Unit of Orthopaedics and Traumatology, "Villa Malta" Hospital, ASL Salerno, Sarno (SA), Italy.
Clin Cases Miner Bone Metab. 2015 Jan-Apr;12(Suppl 1):55-8. doi: 10.11138/ccmbm/2015.12.3s.054. Epub 2016 Apr 7.
Distal femoral fractures have typically a bimodal occurrence: in young people due to a high-energy trauma and in older people related to a low-energy trauma. These fractures are associated to a very high morbidity and mortality in elderly. Distal femoral fractures might be treated with plates, intramedullary nails, external fixations, and prosthesis. However, difficulties in fracture healing and the rate of complications are important clinical issues. The purpose of this retrospective review was to present our experience in treatment of distal femoral fracture in a sample of older people in order to evaluate the technical pitfalls and strategies used to face up the fractures unsuccessfully treated with locking plates. We included people aged more than 65 years, with a diagnosis of distal femoral fracture, treated with locking plates. We considered 'unsuccessfully treated' the cases with healing problems or hardware failures. Of the 12 patients (9 females and 3 males; mean aged 68.75 ± 3.31 years) included, we observed 3 'unsuccessfully cases', 2 due to nonunions and 1 due to an early hardware failure, all treated using a condylar blade plate with a bone graft. One patient obtained a complete fracture healing after 1 year and in the other cases there was a nonunion. We observed as most common technical pitfalls: inadequate plate lengthening, fracture bridging, and number of locking screws. The use of locking plates is an emerging technique to treat these fractures but it seems more challenging than expected.
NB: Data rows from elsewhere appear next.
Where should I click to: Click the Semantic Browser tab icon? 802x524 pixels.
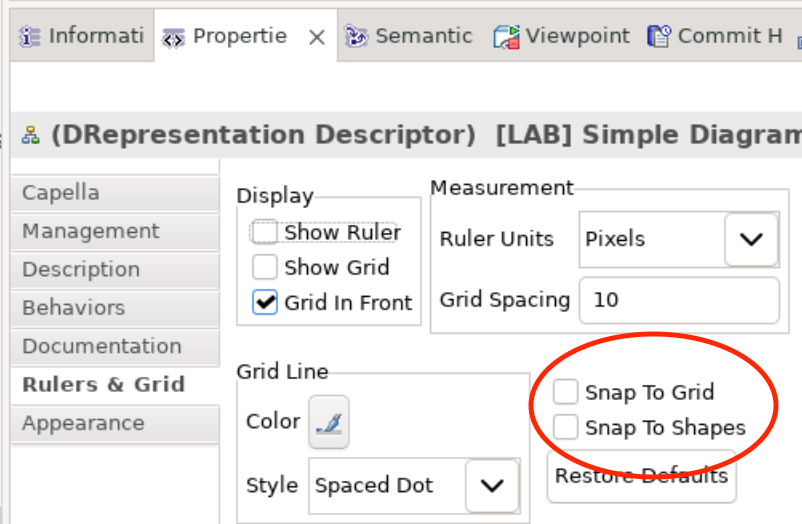pos(356,37)
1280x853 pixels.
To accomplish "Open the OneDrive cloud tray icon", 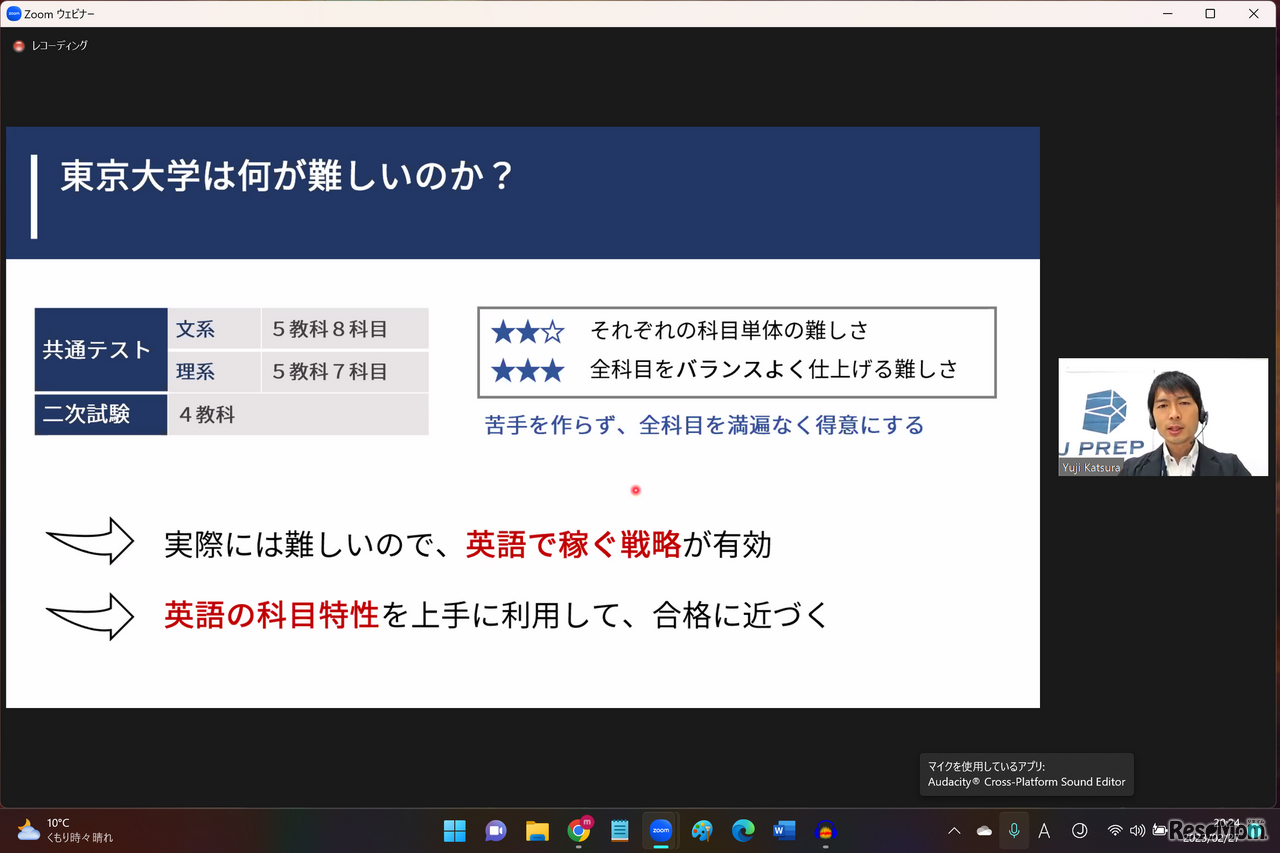I will point(984,830).
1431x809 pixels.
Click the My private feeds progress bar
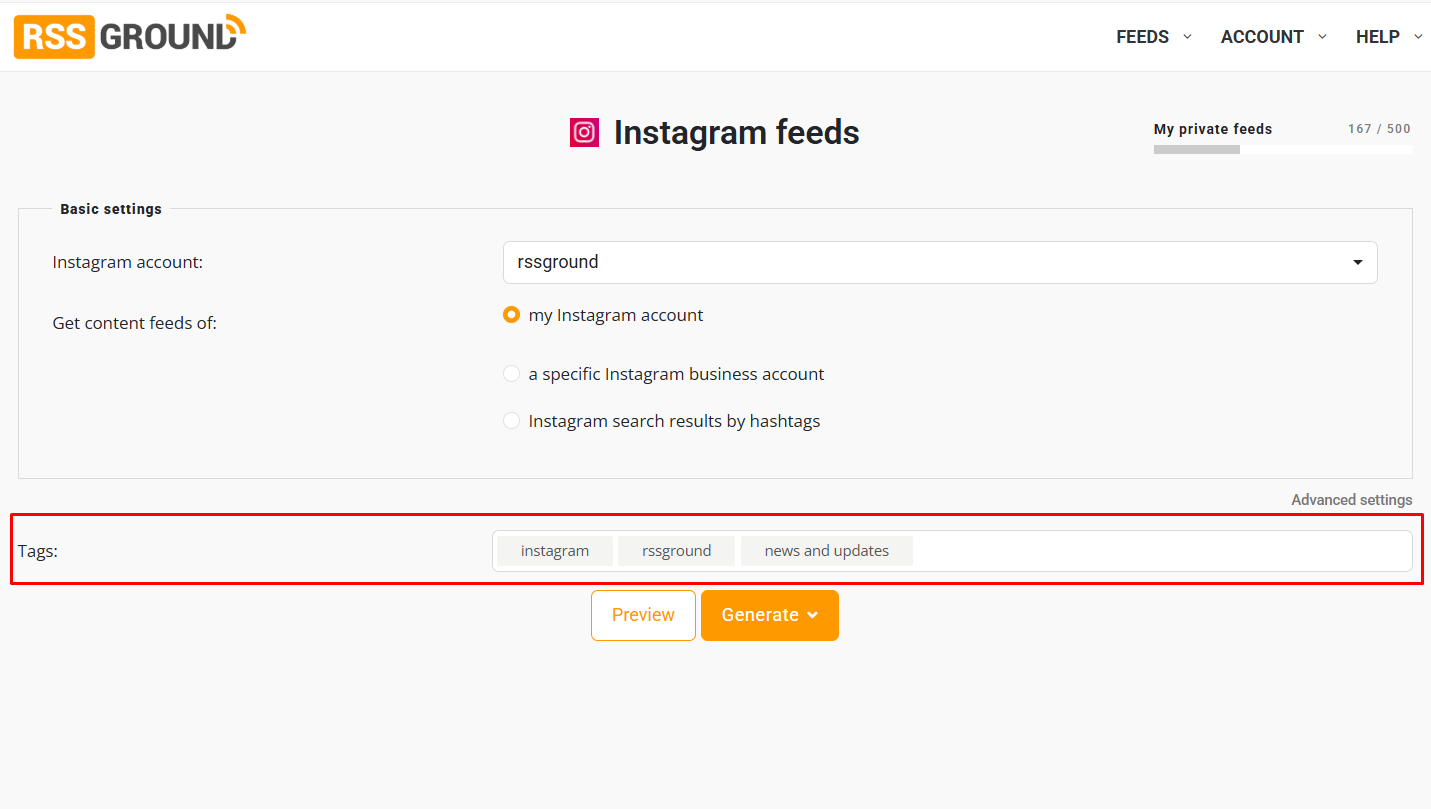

In literature there is a lack of evidences about the surgical management of distal femoral fractures that is still an important challenge for the orthopaedic surgeon that has to be able to use all the fixation devices available.
在年轻人中由高能创伤导致,在老年人中与低能创伤相关。这些骨折在老年人中与非常高的发病率和死亡率相关。股骨远端骨折可以用钢板、髓内钉、外固定架和假体治疗。然而,骨折愈合困难和并发症发生率是重要的临床问题。本回顾性研究的目的是介绍我们在一组老年患者中治疗股骨远端骨折的经验,以评估技术陷阱以及用于应对使用锁定钢板治疗失败的骨折的策略。我们纳入了年龄超过65岁、诊断为股骨远端骨折且接受锁定钢板治疗的患者。我们将有愈合问题或内固定失败的病例视为“治疗失败”。在纳入的12例患者(9例女性和3例男性;平均年龄68.75±3.31岁)中,我们观察到3例“治疗失败”病例,2例因骨不连,1例因早期内固定失败,所有病例均使用髁钢板并植骨治疗。1例患者在1年后获得了骨折完全愈合,其他病例均为骨不连。我们观察到最常见的技术陷阱为:钢板长度不足、骨折桥接以及锁定螺钉数量。使用锁定钢板是治疗这些骨折的一种新兴技术,但似乎比预期更具挑战性。文献中缺乏关于股骨远端骨折手术治疗的证据,这对骨科医生来说仍然是一项重大挑战,骨科医生必须能够使用所有可用的固定装置。